Doc: Hi Sue … Hi Rob
ROB: [muffled grumble]
SUE: Hi Doc.
Doc: I’m guessing from the look of you that you didn’t have a great race today.
SUE: We had a “shouty” race today.
Doc: Oh! They are never much fun … Sue, you can release the headlock now. [Rob stretches his neck.] What happened?
ROB: We had a lousy start, couldn’t pick a shift to save ourselves, T-boned Godzilla at the top mark, and Sue did a nice job of collecting this evening’s shrimp with the spinnaker.
SUE: … and Rob was keen to point to all and sundry the errors of their ways …
Doc: … in language that was not entirely endearing?
ROB: All right. So I blew a fuse. It happens sometimes. [Sue and Doc both raise eyebrows.] The point is, why is it that getting upset generally means things get worse rather than better?
Doc: Psychologists love that question.
SUE: [to Rob] Be careful what you wish for! [Rob cringes].
Doc: OK. In simple terms, here’s how it works. When you experience a perceived loss of control with regard to outcomes that are important to you (like winning yacht races), that creates uncertainty about what to do—a sort of helplessness—which leads to anxiety.Loss of control leads to uncertainty, which leads to anxiety.
ROB: I knew he would go for anxiety.
Doc: And depending on how strong that anxiety is (and who the person is), it leads to a mixture of three things—energy, hyper-vigilance, and defensive behavoir.
SUE: … and shouty races.
Doc: That is, anxiety leads us to the three responses that are designed to keep us safe when we feel threatened. Now, those things aren’t all bad. They are actually a fairly primal and important self-preservation response set. Unfortunately, unless they can be harnessed, and focused on the right things, they can drag us away from the important tasks that help us win yacht races—like clear decision-making and smooth maneuvering.
ROB: Is that what “choking” is all about?
Doc: It’s certainly a big part of it. People feel the pressure, and the sense of control starts to slip away. Then, everything starts to fall apart.
ROB: So how do you make this stuff “functional” then?
Doc: That is where all this “let’s get back to basics” stuff comes from. Sport psychologists use all sorts of approaches to help people regain their focus on what’s important and get control of the anxiety responses. You see, it’s not about not feeling anxious—that’s just a normal human response. It’s about building reliable and functional responses to that anxiety. The key is being able to redirect your attention to the simple and clear focal points that deliver performance. If you have access to strong and accessible focal points, then the model starts to go in reverse—good focal points lead to increased certainty, which leads to an increasing sense of control and to calm and harnessed energy. Focus leads to certainty which leads to control which leads to calm energy.
ROB: Yeah, yeah, blah, blah. That all sounds really cool. But what does that look like in practice?
Doc: Sue, what do you reckon are thinking skills that sit at the core of good performance?
SUE: Well, my junior-sailing coach was always hammering on about concentration. I can still hear her yelling through the bullhorn, “Concentrate! Can’t you kids stay focused for more than ten seconds?”
ROB: She sounds like some coach.
SUE: Well, I have deleted the expletives.
Doc: I think she’s right though.

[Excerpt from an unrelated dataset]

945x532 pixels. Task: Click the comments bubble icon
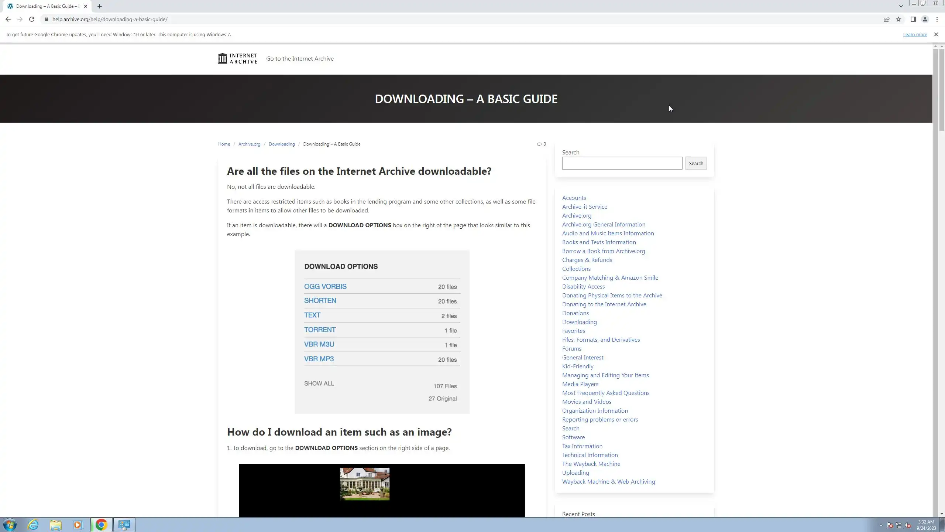pos(539,144)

Concentration is one of the two key thinking processes for sailing, but concentration on what? Concentration necessarily has to be directed at something. When you are trying to win yacht races, what is the most important thing you need to concentrate on?
ROB: Speed. You just have to go fast.
Doc: . . . and that is usually the first thing to go out the window when sailors get anxious. The hyper-vigilance means they start looking around at everything except the basics of what makes a boat go fast—steering well, trimming well, and using your body weight to maximum effect. The basics.
SUE: [looking directly at Rob] Common sense, really.
ROB: [ignoring Sue] So if we’re talking basics, and you said there were two of them, what’s the other one?
Doc: Anticip… [Sue and Rob rock forward in their seats, Doc smiles] … pation. The hyper-vigilance that anxiety produces seems get our attention focused tightly on the here-and-now, or, too often, on the recent past.
Sue: [mumbling] … Hallelujah to that!
Doc: The key to rebuilding a decent performance in a race that is not going well is to start looking for what will happen next. It is that simple focal attention shift that expands the time we have to make good decisions.
ROB: Hold it. You’re being simplistic again. All you’ve managed to say is that when things turn to custard, “concentrate on speed and start looking up the course.” If it were that easy, we’d all do it. Where’s the rocket science?
Doc: So did you concentrate and anticipate in the race?
SUE: [reapplying the head lock] Thanks, Doc. I think he’s got the message—or might eventually.